On a été bien injuste pr ce livre. Y a-t-il moyen d'avoir là-dessus une réparation ? – Mr Jules Lemaître, professeur de rhétorique au lycée du Havre, me vient de m'adresser un très bel article, publié le 12 courant dans la Revue Politique & Littéraire.

69 - à Charpentier Georges, Croisset, 15 octobre 1879  

Lettre n° 3904   

Envoyez-moi quand L'Éd sera parue trois ou quatre exemples à l'adresse de Mr Pilon, quai du Havre, 7, pr Mr G. Flaubert, Rouen. – adressez-en un à Me Adam, en mettant dessus : de la part de l'auteur. vous m'obligerez.

70 - à Tourgueneff Ivan, Croisset, 19 novembre 1879  

Lettre n° 3930   

Je suis bien aise de l'impression que vous cause L'Éducation sentimentale. sans être un monstre d'orgueil, j'estime que ce livre a été mal jugé, sa fin surtout ! de cela, je garde rancune au public.

71 - à Commanville Caroline, Croisset, 19 novembre 1879  

Lettre n° 3926   

ce matin, on m'a envoyé un Phare de la Loire où je suis exalté aux dépens de Zola. j'ignore l'auteur de l'article.
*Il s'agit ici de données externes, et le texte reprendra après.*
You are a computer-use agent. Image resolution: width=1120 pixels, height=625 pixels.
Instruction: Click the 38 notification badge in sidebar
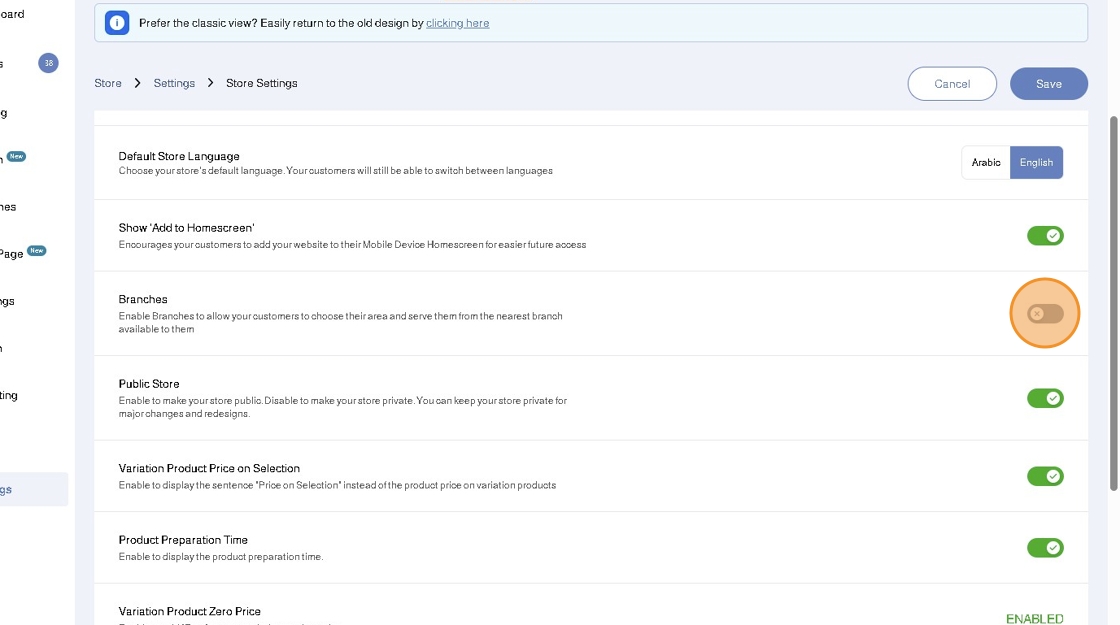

72 - à Charpentier Georges, Croisset, 02 décembre 1879  

Lettre n° 3940   

3° il me semble que ce serait l'heure de faire parler de la susdite Éducation.

73 - à Brainne Léonie, Croisset, 10 décembre 1879  

Lettre n° 3955   

Lapierre m'a envoyé ce matin un article de Zola, qui est vraiment « aux petits zoignes ! » Mon opinion secrète est que ledit Zola est dans le Vrai. Le public a été injuste envers L'Éduc. & les jugements portés sur la conclusion me révoltent encore, – bien que je ne me crois pas un monstre d'orgueil ?

74 - à Maupassant Guy de, Croisset, 28 décembre 1879  

Lettre n° 3968   

Avez-vous lu dans le Voltaire l'apologie de L'Éducation sentimentale, par Zola ? Que dites-vous de Charpentier qui ne m'a pas envoyé cet article ! Cette négligence me paraît coupable.

75 - à Charpentier Marguerite, Croisset, 13 janvier 1880  

Lettre n° 3980   

De plus, le même Charpentier me doit des excuses pr ne m'avoir point transmis le splendide article de Zola sur L'Éducation ! Sans un ami (de Rouen) qui me l'a envoyé, j'eusse été privé de cet encens.